P460 Efficacy and Safety of Granulocyte/Monocyte Apheresis in Active Ulcerative Colitis Using an Adsorber Device Based on Cellulosic Filaments
C. Sauvant1, C. Schultheiss2, W. Huber2, W. Ramlow3, J. Emmrich4, F. Bonn*5, H.-D. Lemke1
1eXcorLab GmbH, R & D, Obernburg, Germany, 2Klinikum rechts der Isar, Technical University Munich, Medicine II, Munich, Germany, 3Dialysis Group North, Apheresis Center, Rostock, Germany, 4University of Rostock, Gastroenterology, Rostock, Germany, 5Membrana GmbH, New Business, Wuppertal, Germany
Granulocyte/monocyte apheresis (GMA) is an emerging therapeutic option in ulcerative colitis (UC). The efficacy and safety of a recently introduced adsorber device based on cellulosic filaments (Immuloc® sorbent) was studied for the treatment of active UC.
Eligible patients in two different centers had to have a clinical activity index according to Rachmilewitz (CAI) > 4 points at baseline. Over a period of 5 consecutive weeks, patients enrolled received 5 to 10 GMA at a blood flow rate of 30 ml/min for 60 to 120 min. CAI, endoscopical index (EI) and C-reactive protein (CRP) were assessed at baseline, after the treatment period and at the end of the observation period.

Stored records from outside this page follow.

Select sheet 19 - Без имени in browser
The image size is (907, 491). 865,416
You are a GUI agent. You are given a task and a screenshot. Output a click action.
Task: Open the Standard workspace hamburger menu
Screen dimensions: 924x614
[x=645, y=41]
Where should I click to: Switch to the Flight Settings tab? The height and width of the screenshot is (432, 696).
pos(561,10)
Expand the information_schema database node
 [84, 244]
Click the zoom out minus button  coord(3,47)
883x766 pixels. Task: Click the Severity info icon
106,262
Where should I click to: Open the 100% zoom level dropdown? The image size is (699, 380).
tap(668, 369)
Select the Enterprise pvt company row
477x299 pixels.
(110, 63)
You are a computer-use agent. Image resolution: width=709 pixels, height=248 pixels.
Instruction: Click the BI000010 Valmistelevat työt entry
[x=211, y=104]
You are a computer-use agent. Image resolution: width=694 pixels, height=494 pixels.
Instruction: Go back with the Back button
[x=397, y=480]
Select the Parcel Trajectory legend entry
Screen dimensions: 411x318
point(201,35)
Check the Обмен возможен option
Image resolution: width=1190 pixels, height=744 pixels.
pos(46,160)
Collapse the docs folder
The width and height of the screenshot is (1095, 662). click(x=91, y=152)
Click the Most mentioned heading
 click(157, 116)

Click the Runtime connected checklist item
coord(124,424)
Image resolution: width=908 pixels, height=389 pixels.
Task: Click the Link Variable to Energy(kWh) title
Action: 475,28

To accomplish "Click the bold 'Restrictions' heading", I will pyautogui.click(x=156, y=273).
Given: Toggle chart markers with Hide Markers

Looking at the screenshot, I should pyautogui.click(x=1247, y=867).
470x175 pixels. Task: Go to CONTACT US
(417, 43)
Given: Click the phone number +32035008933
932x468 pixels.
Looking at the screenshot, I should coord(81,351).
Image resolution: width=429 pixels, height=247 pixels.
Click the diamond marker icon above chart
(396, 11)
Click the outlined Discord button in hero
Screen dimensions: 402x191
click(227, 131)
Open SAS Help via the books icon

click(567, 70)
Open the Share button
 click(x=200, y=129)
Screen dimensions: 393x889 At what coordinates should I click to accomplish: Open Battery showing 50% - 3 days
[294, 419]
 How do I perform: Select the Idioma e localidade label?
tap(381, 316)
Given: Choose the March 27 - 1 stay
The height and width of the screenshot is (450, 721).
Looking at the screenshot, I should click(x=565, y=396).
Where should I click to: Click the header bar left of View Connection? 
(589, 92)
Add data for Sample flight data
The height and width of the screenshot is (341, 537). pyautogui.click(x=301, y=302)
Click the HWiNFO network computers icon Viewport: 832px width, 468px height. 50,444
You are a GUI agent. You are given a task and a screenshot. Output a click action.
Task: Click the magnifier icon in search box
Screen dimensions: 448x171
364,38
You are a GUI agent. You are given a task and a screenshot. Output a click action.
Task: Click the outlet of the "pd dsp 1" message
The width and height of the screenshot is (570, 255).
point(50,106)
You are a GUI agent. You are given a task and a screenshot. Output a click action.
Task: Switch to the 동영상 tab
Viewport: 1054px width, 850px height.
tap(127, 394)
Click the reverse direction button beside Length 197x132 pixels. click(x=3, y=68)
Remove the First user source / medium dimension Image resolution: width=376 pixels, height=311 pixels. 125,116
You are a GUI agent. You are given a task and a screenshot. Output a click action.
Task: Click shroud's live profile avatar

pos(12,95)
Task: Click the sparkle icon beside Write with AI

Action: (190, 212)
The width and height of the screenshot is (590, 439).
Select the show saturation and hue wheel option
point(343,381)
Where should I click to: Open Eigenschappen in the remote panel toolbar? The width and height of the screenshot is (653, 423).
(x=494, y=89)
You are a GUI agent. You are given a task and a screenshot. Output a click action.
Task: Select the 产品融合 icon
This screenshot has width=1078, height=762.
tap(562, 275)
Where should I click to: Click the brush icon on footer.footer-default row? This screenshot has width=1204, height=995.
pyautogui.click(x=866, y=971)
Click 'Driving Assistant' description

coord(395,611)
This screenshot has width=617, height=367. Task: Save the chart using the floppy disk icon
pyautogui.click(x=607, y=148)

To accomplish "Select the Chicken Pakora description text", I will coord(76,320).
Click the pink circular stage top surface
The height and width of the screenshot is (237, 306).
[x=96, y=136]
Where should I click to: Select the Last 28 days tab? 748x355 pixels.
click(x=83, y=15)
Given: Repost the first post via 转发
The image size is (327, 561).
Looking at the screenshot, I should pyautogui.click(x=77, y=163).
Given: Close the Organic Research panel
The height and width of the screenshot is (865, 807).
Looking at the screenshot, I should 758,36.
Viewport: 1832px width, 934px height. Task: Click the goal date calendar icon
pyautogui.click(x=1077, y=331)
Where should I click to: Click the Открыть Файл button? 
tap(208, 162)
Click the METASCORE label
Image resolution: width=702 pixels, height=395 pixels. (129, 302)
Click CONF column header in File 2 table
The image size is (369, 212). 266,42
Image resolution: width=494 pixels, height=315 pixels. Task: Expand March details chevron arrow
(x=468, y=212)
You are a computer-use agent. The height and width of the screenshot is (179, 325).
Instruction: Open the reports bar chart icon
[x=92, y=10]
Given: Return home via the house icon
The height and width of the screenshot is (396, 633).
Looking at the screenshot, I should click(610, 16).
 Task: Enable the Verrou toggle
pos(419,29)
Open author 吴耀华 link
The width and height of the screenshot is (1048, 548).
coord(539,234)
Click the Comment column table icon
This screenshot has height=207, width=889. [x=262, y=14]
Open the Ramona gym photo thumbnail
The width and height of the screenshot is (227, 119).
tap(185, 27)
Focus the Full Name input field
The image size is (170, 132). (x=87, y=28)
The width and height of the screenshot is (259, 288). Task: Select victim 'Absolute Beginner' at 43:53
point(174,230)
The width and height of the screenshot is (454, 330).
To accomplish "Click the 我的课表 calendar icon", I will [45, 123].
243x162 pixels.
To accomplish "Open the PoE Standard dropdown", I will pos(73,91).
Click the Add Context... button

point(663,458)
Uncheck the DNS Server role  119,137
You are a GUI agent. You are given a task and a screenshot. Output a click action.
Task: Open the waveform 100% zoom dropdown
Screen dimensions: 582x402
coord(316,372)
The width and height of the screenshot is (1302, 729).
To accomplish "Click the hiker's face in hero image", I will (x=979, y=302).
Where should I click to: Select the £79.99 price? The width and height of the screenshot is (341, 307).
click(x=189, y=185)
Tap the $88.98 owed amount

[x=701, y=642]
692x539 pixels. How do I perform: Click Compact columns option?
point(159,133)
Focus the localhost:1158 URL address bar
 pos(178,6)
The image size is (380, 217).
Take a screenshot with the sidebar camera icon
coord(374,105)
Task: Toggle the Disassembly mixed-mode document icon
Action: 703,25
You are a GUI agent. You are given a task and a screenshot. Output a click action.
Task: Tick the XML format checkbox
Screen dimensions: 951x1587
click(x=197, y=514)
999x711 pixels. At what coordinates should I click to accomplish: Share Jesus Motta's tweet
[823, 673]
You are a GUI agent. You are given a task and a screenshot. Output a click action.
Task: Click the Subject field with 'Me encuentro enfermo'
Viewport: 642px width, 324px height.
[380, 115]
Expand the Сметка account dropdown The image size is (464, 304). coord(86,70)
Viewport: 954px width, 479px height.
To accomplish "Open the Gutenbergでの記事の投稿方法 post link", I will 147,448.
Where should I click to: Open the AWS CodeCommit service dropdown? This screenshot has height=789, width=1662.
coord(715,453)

Of 33 patients totally enrolled, 27 were eligible for the per protocol population (PPP). 3 patients had to discontinue the study early and 3 met an exclusion criterion before treatment initiation. The median baseline CAI and EI of the PPP were 8 (range 5 to 17 points) and 9 points (6 to 12 points), respectively. Nine patients presented mild, 14 moderate (CAI ≥ 8-10 points; EI ≥ 7 points) and 4 patients severe UC (CAI ≥ 11 points; EI ≥ 7 points). At the end of the treatment period, remission (CAI < 4 points) was achieved in 16 patients (59.3 %) and response (reduction in CAI or in CAI plus EI of ≥ 3 points) in 5 patients (18.6 %). Six patients (22.2 %) did not respond to GMA. At the end of the 4-5-week follow-up period, 12 patients were still in remission and 5 patients fulfilled the criteria for response. The mean baseline CRP of 12.02 mg/L decreased to 5.38 mg/L after treatment and was 6.09 mg/L at the end of the follow-up period (not statistically significant). The treatments were overall well tolerated with only mild therapy related adverse symptoms, such as temporary headache, dizziness, and nausea, in only few patients.
The vast majority of patients with active UC benefits from GMA, which is well tolerated with only few side effects. The highly favorable risk to benefit ratio makes GMA with the Immuloc® sorbent a promising therapeutic option even in patients with severe UC.